Tuesday, September 9, 2008

Malaysian MPs sent overseas amid opposition takeover bid

Agence France-Presse - 9/8/2008 6:15 AM GMT





Dozens of lawmakers from the ruling coalition left Monday for Taiwan on an educational tour, in an apparent bid to prevent them from joining an opposition push to topple the government.


The opposition led by Anwar Ibrahim, who has vowed to unseat the coalition by September 16, said the trip was an attempt to "corral and seclude" parliamentarians amid the high-stakes negotiations.


Prime Minister Abdullah Ahmad Badawi, whose ruling party leads the Barisan Nasional (National Front) coalition, has vowed to thwart Anwar's plan to secure the 30 lawmakers he needs to form a new administration.


"Some National Front leaders are getting cold feet and more than a touch of panic," said Lim Kit Siang from the Democratic Action Party, which is part of the three-member opposition alliance.
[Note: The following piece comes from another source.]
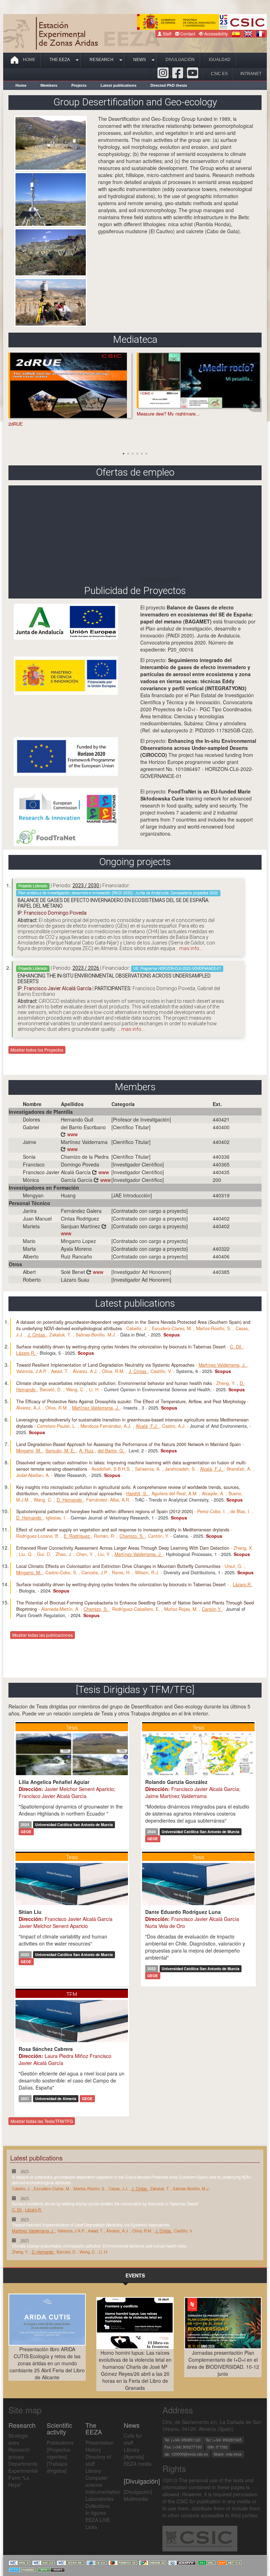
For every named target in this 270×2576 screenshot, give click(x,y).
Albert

"All in all, it is a national shame that the MPs should be treated like delinquent children who have to be packed off overseas and secluded from mischief, treating the National Front MPs as no better than chattel," he added.


But Tiong King Sing, chairman of the government backbenchers' club that organised the hastily arranged tour, defended it as an educational programme.


"It is not a forced trip. We are going to Taiwan to obtain some ideas on how to bolster our agriculture output. It has nothing to do with September 16. They can do what they want to do on that date," he told AFP.


Tiong said 50 MPs were participating in the eight-day tour, and that dozens had left on Monday. The Star newspaper said in an SMS alert that 41 had departed.


There are a total of 140 coalition lawmakers in parliament, and most of the would-be defectors were believed to be from the East Malaysia states of Sabah and Sarawak on Borneo island.


Anwar said he was on track to meet the deadline, though political observers have expressed scepticism he can recruit enough defectors by that date.


The 61-year-old opposition leader said government attempts to compel lawmakers to leave the country would not work.


"We have seen some very positive signs, but we have also seen the desperate acts by the government, threats and using institutions to discourage them," he said in Jakarta.


The opposition alliance gained unprecedented ground in March general elections, securing a third of parliamentary seats and five states from the coalition, which has ruled since independence from Britain half a century ago.